### YOUR INSTRUCTIONS
Among the entries below, find each line with "value" and show it.
** THE INPUT follows **
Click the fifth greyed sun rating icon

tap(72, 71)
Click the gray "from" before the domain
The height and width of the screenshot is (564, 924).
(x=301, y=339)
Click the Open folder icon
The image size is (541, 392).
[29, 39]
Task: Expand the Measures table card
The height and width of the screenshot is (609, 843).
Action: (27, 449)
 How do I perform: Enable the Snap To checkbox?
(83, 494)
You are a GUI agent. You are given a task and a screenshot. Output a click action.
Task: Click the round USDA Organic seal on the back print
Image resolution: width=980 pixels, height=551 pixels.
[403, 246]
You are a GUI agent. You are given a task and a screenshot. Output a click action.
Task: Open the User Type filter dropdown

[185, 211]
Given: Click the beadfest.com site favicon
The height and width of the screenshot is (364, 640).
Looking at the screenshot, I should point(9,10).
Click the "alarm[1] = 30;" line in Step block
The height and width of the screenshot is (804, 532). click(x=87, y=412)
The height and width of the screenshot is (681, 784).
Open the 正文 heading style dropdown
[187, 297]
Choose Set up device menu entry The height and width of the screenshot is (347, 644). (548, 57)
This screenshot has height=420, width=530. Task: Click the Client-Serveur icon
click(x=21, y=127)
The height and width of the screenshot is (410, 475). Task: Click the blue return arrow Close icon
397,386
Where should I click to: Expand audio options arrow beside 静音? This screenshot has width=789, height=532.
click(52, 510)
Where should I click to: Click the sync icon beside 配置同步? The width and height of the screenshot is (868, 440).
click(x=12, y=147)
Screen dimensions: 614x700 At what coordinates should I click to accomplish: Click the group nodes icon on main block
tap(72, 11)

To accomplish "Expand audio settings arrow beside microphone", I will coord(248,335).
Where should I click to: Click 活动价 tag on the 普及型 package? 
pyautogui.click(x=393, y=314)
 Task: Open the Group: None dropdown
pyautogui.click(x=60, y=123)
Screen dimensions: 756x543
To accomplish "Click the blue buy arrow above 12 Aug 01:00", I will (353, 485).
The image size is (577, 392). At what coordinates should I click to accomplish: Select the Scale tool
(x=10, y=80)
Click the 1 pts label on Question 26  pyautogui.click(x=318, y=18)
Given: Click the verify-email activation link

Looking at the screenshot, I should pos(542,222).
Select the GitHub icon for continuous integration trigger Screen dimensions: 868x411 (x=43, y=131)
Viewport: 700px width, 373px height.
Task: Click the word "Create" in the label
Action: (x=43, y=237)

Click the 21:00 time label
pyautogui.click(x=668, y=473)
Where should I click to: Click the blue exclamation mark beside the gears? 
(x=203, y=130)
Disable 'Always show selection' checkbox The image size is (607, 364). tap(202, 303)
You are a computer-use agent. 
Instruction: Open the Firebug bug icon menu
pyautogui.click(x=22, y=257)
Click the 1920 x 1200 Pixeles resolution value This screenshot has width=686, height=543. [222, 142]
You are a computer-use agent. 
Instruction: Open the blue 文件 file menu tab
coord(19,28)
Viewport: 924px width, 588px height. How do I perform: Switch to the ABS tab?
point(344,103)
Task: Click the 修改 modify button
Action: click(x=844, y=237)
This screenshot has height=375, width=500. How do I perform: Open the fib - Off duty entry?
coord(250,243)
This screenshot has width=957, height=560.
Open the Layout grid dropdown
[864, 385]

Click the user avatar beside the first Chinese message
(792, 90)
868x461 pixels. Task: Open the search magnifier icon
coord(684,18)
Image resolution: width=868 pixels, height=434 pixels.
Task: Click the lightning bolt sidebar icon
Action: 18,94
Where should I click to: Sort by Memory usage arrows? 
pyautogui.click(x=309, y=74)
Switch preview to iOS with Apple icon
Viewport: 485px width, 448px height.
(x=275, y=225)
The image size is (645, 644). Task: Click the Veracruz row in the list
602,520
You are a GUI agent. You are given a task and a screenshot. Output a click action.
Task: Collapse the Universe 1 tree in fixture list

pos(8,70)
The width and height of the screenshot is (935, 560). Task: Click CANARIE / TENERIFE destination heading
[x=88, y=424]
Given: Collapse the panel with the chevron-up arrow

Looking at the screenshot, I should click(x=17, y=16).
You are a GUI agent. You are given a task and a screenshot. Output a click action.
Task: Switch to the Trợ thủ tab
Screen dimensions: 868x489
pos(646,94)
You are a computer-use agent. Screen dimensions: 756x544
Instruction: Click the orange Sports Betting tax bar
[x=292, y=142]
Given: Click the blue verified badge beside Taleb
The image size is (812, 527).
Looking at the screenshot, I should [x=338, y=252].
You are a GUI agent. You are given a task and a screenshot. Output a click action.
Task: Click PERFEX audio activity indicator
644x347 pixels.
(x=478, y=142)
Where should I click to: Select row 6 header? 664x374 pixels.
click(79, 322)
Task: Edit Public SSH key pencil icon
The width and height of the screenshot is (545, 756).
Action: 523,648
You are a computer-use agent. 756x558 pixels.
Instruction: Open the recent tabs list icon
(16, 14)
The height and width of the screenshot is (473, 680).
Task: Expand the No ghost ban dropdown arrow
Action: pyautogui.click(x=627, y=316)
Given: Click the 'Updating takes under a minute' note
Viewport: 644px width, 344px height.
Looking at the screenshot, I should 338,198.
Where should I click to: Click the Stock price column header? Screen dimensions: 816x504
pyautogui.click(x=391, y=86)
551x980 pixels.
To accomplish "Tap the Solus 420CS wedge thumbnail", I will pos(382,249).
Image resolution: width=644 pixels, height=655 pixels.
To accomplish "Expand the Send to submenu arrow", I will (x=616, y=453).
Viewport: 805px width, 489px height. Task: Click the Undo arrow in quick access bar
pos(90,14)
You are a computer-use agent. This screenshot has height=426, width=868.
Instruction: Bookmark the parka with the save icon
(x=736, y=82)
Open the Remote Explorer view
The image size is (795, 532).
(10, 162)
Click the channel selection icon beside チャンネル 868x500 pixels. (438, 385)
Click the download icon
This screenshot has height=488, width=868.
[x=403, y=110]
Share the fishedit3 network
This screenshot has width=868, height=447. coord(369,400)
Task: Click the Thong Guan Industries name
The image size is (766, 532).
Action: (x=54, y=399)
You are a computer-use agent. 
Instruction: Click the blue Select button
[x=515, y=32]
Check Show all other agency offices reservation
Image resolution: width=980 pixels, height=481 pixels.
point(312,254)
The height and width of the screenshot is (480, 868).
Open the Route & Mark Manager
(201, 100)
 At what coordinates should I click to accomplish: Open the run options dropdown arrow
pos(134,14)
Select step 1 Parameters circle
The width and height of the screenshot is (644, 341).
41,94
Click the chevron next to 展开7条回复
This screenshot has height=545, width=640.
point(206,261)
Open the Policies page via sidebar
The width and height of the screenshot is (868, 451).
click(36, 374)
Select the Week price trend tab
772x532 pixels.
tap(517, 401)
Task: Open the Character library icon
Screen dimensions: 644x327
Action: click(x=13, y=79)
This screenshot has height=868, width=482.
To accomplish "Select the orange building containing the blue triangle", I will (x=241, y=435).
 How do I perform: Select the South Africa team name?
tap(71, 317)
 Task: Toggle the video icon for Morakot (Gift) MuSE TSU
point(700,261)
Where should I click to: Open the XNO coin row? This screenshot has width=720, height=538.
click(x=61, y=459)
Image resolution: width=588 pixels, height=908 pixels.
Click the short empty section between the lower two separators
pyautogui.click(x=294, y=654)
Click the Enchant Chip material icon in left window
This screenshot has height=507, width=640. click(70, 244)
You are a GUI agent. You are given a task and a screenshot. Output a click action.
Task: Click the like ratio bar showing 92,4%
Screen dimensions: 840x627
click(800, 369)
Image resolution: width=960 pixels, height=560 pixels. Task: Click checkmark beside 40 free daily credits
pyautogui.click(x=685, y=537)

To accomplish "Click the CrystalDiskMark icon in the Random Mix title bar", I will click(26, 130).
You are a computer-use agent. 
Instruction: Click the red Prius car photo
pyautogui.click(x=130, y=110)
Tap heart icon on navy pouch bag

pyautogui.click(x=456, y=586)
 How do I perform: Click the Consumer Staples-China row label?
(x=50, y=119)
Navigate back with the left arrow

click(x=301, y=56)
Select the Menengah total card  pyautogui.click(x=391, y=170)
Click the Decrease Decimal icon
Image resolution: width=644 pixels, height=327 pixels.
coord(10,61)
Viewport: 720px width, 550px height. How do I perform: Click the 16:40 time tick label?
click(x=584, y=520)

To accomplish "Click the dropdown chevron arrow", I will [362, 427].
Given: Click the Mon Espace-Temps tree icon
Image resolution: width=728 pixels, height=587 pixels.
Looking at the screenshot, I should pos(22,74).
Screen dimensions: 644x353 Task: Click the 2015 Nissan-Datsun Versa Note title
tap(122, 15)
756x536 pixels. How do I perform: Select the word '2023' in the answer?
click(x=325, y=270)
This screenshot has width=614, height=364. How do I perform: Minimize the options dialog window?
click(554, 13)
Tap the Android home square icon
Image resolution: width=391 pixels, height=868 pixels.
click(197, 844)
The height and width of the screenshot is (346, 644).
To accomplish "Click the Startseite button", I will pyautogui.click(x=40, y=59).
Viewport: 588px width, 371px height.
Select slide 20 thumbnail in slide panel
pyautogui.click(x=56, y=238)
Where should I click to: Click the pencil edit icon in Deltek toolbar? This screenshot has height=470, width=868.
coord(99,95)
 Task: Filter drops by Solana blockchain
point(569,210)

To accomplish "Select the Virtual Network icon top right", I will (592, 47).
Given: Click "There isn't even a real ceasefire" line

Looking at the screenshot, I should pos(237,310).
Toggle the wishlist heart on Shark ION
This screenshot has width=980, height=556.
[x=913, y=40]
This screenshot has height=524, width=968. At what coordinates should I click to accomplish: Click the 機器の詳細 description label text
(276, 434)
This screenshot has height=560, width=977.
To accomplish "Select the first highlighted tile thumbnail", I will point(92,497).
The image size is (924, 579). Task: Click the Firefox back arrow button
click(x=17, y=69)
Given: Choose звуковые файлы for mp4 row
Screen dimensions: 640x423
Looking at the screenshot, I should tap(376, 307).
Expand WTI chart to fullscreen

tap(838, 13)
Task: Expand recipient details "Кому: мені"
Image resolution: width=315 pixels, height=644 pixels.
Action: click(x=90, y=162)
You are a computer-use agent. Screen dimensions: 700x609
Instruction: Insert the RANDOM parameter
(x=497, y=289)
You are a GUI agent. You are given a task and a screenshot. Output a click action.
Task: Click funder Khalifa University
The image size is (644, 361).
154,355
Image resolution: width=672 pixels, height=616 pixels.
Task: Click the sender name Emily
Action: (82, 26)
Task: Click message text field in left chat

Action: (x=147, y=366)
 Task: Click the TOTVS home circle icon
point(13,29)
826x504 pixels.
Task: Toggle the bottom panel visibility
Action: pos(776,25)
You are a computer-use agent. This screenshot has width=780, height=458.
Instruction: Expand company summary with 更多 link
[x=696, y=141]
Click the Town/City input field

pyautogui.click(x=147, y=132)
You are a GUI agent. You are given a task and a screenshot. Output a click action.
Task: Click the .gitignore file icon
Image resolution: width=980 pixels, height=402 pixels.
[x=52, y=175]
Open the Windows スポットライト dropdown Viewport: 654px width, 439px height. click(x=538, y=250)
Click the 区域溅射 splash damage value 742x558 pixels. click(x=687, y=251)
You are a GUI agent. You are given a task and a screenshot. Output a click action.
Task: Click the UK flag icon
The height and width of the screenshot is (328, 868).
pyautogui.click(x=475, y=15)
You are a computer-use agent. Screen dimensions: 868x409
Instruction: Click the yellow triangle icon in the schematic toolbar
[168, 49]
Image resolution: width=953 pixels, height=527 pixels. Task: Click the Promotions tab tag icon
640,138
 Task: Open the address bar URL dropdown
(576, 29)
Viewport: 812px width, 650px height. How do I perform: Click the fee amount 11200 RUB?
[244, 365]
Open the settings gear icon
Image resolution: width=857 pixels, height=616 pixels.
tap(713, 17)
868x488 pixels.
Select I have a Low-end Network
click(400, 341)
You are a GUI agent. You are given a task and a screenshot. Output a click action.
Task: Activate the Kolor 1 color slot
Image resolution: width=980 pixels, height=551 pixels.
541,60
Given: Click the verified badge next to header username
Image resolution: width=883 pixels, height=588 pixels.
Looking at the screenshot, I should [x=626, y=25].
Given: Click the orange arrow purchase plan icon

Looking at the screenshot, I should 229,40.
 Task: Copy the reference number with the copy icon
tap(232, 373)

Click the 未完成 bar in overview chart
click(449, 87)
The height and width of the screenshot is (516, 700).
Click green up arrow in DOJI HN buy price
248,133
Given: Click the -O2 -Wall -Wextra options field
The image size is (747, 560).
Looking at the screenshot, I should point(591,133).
** End of THE INPUT **
### PROBLEM SOLUTION
Click the 1920 x 1200 Pixeles resolution value This screenshot has width=686, height=543. [222, 142]
Click the 区域溅射 splash damage value 742x558 pixels. click(x=687, y=251)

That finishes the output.